Problem set
1) Answer these questions about the article on the proposed public charge rule:
(a) How many pages long is the proposal?
(b) Which two organizations filed the comments opposing it?
(c) What two public benefits does the final sentence give as examples?
2) Print a passage from the article on the proposed public charge rule, beginning at the words "The full text" and stopping after the words "be found here.".
3) Summarize the article on the proposed public charge rule in two sentences.

Text under study

——————————

A proposal by the Trump administration to deny green cards to legal immigrants using public assistance "will dramatically change the process of legal migration and make it increasingly difficult for low-income and working-class individuals to legally migrate to the United States."
That's the view of the U.S. Conference of Catholic Bishops and Catholic Charities USA according to comments they filed in response proposed revisions to what is called the "public charge" rule.
They urged the Department of Homeland Security to abandon the proposed rule and return to "the current and long-standing interpretation of public charge" and laid out several reasons for opposing the rule change.
It will "undermine family unity and stability," will "harm low-income and working-class families and "have a negative impact on the social safety net."
"The rule will have severe consequences for public health and is detrimental to larger families," they said. "The rule proposes a definition of 'public charge' and 'public benefit' that is arbitrary and will make people less self-sufficient ... and proposes a public charge scheme that will create grounds to deny virtually every immigration application."
The full text of the 447-page proposal, which is titled "Inadmissibility on Public Charge Grounds," is published on the Department of Homeland Security's website and can be found here.
When it was announced, a DHS news release said the proposal aims to "clearly define long-standing law to ensure that those seeking to enter and remain in the United States either temporarily or permanently can support themselves financially and will not be reliant on public benefits."
Federal law has always required those seeking green cards -- permits allowing immigrants to live and work permanently in the U.S. -- to prove they will not be a burden to the U.S. government, but it has never considered the use of public benefits, such as food stamps or housing vouchers, in its decision to issue the cards.

——————————

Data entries

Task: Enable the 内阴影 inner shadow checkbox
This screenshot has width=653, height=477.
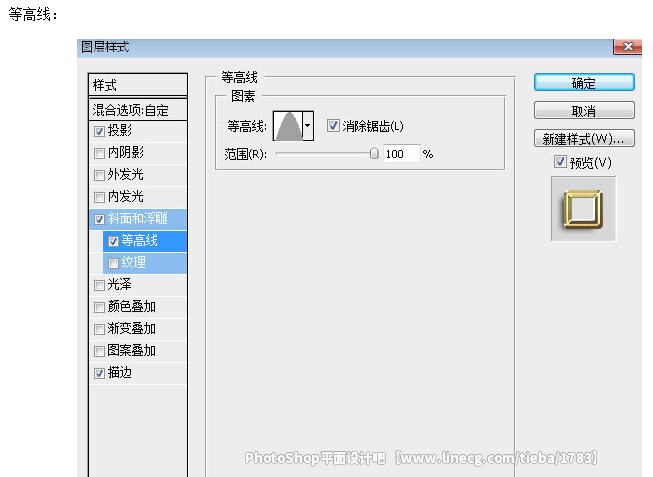Action: (x=99, y=153)
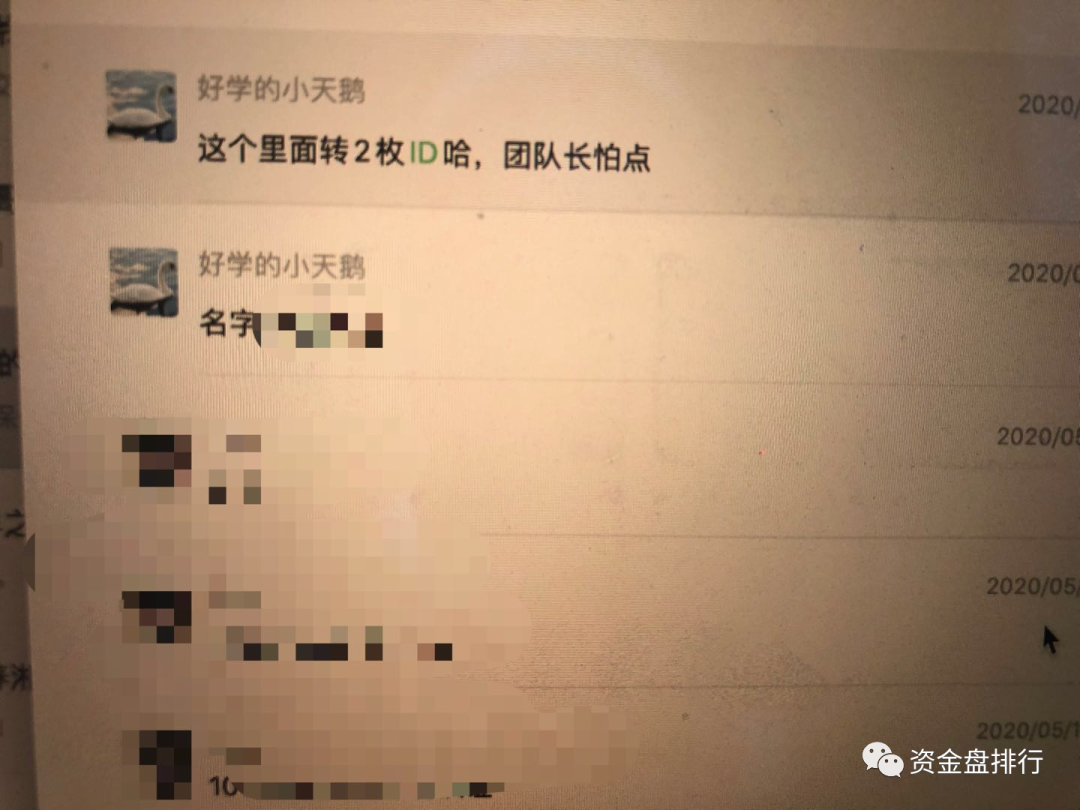The image size is (1080, 810).
Task: Click the pixelated avatar on the third message row
Action: coord(156,461)
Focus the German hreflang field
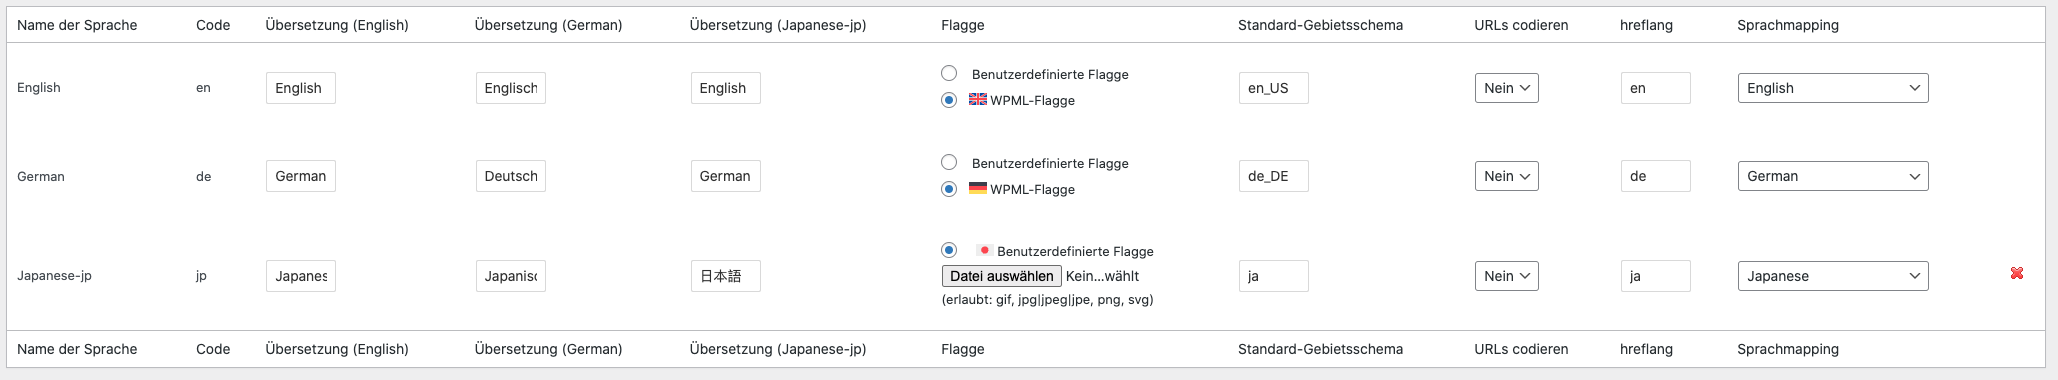Image resolution: width=2058 pixels, height=380 pixels. pos(1655,176)
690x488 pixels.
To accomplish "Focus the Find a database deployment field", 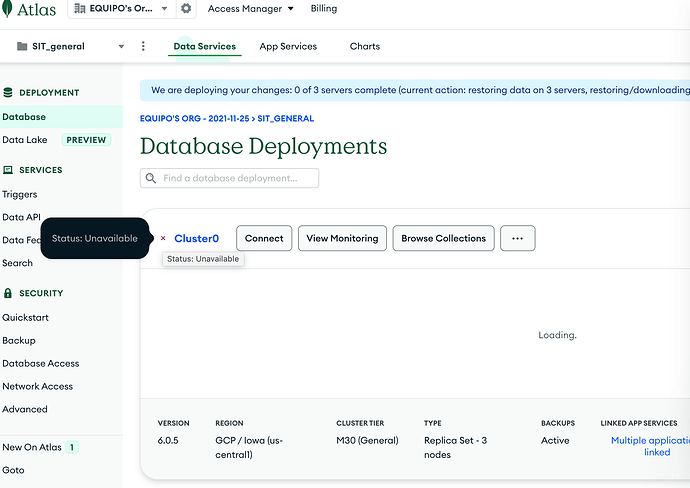I will coord(236,178).
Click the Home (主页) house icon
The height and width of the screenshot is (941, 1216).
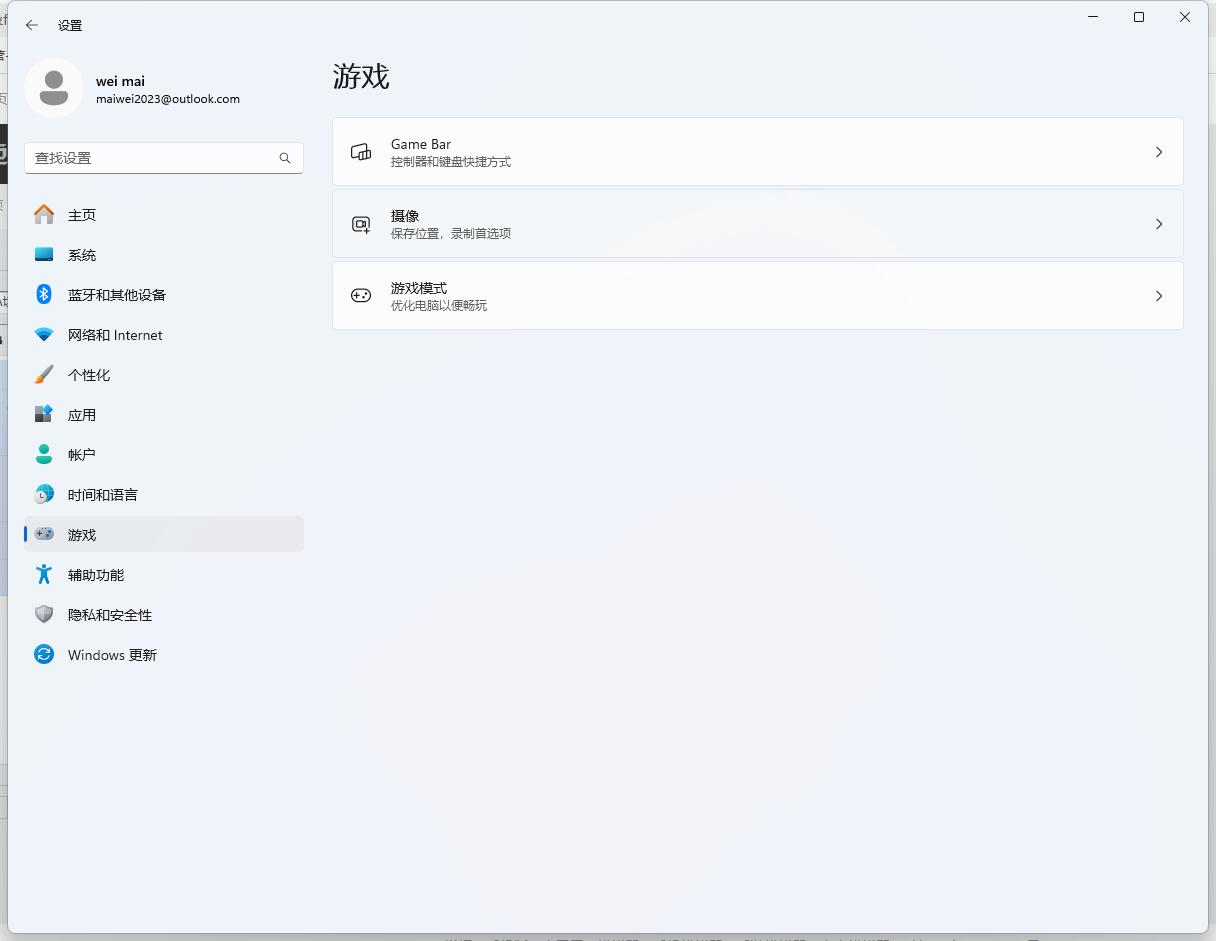(44, 214)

——————————

Responses to the exercise
1)
(a) 447 pages
(b) The U.S. Conference of Catholic Bishops and Catholic Charities USA
(c) Food stamps and housing vouchers

2)
The full text of the 447-page proposal, which is titled "Inadmissibility on Public Charge Grounds," is published on the Department of Homeland Security's website and can be found here.

3) The U.S. Conference of Catholic Bishops and Catholic Charities USA filed comments urging the Department of Homeland Security to abandon a Trump administration proposal to deny green cards to legal immigrants using public assistance, saying it would undermine family unity, harm low-income and working-class families, and damage public health and the social safety net. DHS has said the proposal aims to ensure that people seeking to enter and remain in the United States can support themselves financially, although federal law has never considered the use of public benefits in deciding whether to issue green cards.